▶ [PASSAGE GIVEN]:
THE RESTAURANT/CELEBRITY COOKBOOK...

...is one of the hottest trends in cookbooks. Actually, they've been around for many years, but never in such proliferation. They are automatic best sellers, since the book can be flogged at the restaurant or TV show and since the chef ends up being a celebrity somewhere, doing guest cooking or catering or even turning up on the Food Network. Most of these books will certainly appeal to fans of the chef and/or the restaurant and/or the media personality. Many of the recipes in these books actually come off the menus of the restaurants involved. Occasionally, there will be, in these books, special notes or preps, or recipes for items no longer on the menu. Stories or anecdotes will be related to the history of a dish. But because most of these books are American, they use only US volume measurements for the ingredients; sometimes there is a table of metric equivalents, but more often there is not. I'll try to point this out. The usual shtick is "favourite recipes made easy for everyday cooks". There is also PR copy on "demystifying ethnic ingredients". PR bumpf also includes much use of the magic phrase "mouth-watering recipes" as if that is what it takes to sell such a book. I keep hearing from readers, users, and other food writers that some restaurant recipes (not necessarily from these books) don't seem to work at home, but how could that be? The books all claim to be kitchen tested for the home, and many books identify the food researcher by name. Most books are loaded with tips, techniques, and advice, as well as gregarious stories about life in the restaurant world. Photos abound, usually of the chef bounding about. The celebrity books, with well-known chefs or entertainers, seem to have too much self-involvement and ego. And, of course, there are a lot of food photo shots, verging on gastroporn. There are endorsements from other celebrities in magnificent cases of logrolling. If resources are cited, they are usually American mail order firms, with websites. Some companies, though, will ship around the world, so don't ignore them altogether. Here's a rundown on the latest crop of such books –
 
 
7.PRAISE THE LARD (Houghton Mifflin Harcourt, 2017, 336 pages, ISBN 978-0-544-70249-3 $25 USD hardbound) is by Mike and daughter Amy Mills. They own 17th Street Barbecue restaurants in Illinois; Mike is also a partner in Blue Smoke in NYC. Mike is in the Barbecue Hall of Fame; Amy is a BBQ consultant for branding, marketing and pr work. Their previous BBQ book was a Beard nominee. It is a thorough and comprehensive work, coming with some heavy-duty logrolling as well. Their premise is the holy trinity of Esses: seasoning, smoke and sauce. It's a heavy-duty book featuring classic pit-smoked meats, but there are adaptations to backyards and casual family dining. Still, the feed-a-crowd preps are in one of the largest chapters. You can get more details at www.17bbq.com/resources They've got 8 basic useful rubs and 7 basic sauces (blackberry and raspberry and apricot, mustard and chipotle and habanero, et al). They've got temperature guides and lots of tips. The book could have been improved if it also used metric in the recipes, or at least had a metric conversion chart. Quality/price rating: 89.

▶ [DATA FOR PROCESSING]:
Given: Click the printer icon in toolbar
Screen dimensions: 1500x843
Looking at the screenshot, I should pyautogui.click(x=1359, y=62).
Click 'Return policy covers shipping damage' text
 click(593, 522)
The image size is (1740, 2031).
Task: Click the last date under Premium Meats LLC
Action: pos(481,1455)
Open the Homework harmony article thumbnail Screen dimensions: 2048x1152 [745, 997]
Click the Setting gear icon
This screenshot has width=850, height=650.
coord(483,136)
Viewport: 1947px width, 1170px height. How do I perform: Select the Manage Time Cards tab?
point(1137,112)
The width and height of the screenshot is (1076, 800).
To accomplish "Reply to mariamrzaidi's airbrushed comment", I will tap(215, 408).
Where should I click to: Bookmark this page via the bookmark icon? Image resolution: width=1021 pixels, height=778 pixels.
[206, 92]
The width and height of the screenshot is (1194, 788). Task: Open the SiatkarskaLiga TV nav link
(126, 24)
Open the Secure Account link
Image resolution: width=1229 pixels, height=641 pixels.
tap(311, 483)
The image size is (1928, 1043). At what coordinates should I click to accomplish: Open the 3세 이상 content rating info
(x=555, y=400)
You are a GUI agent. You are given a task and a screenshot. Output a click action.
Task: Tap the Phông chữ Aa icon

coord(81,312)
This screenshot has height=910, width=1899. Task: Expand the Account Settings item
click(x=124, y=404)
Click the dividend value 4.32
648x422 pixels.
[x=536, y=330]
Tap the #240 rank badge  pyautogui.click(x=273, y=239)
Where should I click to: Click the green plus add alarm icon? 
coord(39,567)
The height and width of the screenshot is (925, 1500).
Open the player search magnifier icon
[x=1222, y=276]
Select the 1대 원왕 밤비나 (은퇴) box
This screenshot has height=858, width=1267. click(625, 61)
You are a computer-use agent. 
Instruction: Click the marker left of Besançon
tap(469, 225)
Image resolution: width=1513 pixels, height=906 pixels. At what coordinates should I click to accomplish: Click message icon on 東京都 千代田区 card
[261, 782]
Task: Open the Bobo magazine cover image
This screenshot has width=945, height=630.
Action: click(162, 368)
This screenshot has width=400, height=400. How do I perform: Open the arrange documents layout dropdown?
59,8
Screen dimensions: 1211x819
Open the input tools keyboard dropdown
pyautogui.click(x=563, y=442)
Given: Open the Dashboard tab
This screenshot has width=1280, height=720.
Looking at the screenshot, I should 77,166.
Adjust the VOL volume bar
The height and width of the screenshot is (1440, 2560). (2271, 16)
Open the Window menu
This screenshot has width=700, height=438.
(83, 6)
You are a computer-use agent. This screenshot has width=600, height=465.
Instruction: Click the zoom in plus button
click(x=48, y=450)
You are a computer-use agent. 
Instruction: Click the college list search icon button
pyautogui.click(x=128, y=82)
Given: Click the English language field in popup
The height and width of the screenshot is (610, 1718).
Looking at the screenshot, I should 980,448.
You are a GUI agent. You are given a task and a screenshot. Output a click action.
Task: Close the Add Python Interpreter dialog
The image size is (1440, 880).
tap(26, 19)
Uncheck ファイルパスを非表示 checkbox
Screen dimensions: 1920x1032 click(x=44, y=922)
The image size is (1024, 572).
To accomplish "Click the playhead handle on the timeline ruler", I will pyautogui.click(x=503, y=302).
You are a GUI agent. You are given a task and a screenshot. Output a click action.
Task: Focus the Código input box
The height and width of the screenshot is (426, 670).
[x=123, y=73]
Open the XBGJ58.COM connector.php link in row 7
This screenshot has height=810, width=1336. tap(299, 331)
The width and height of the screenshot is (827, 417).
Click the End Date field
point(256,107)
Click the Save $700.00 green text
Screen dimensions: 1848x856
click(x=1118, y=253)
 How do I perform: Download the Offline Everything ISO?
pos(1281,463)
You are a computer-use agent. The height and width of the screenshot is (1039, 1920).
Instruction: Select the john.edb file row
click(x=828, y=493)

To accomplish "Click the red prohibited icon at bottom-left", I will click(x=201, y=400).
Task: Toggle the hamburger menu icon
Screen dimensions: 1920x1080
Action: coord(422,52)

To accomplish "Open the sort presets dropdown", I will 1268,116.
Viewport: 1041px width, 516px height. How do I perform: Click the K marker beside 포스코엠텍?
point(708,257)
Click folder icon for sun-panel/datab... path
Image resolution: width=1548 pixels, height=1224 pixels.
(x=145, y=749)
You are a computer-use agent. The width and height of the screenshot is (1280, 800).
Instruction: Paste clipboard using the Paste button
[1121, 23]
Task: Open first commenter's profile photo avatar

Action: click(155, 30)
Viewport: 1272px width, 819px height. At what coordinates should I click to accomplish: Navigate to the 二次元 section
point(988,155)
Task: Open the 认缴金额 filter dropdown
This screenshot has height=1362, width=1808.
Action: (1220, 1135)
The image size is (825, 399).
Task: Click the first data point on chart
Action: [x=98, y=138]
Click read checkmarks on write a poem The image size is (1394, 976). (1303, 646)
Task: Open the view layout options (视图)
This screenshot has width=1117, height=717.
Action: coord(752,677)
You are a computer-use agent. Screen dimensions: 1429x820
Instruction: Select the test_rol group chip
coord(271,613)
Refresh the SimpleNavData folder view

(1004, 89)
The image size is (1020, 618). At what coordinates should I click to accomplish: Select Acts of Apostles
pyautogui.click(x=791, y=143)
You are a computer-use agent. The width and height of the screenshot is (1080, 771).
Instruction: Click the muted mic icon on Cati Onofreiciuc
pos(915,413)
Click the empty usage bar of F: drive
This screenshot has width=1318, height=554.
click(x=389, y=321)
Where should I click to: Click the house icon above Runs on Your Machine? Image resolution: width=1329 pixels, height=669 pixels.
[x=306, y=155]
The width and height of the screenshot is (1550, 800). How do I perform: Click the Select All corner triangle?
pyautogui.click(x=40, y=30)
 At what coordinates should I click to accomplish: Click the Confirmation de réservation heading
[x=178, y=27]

▶ [GIVEN TASK 1]:
Answer these about the cookbook review, one line each:
(a) What kind of measurements do most of the American books use for ingredients?
(b) What three things make up the "holy trinity of Esses" in PRAISE THE LARD?
(c) What quality/price rating does PRAISE THE LARD receive?
▶ [GIVEN TASK 2]: Please lay out everything in the entries from the line containing "Click 'Return policy" down to the line containing "point(1137,112)", both included, as a JSON list of strings with one string per line and blank lines omitted.
The cookbook review and the entries have no connection to each other.

▶ [RESULT 1]:
(a) Only US volume measurements
(b) Seasoning, smoke and sauce
(c) 89

▶ [RESULT 2]:
[
  "Click 'Return policy covers shipping damage' text",
  " click(593, 522)",
  "The image size is (1740, 2031).",
  "Task: Click the last date under Premium Meats LLC",
  "Action: pos(481,1455)",
  "Open the Homework harmony article thumbnail Screen dimensions: 2048x1152 [745, 997]",
  "Click the Setting gear icon",
  "This screenshot has width=850, height=650.",
  "coord(483,136)",
  "Viewport: 1947px width, 1170px height. How do I perform: Select the Manage Time Cards tab?",
  "point(1137,112)"
]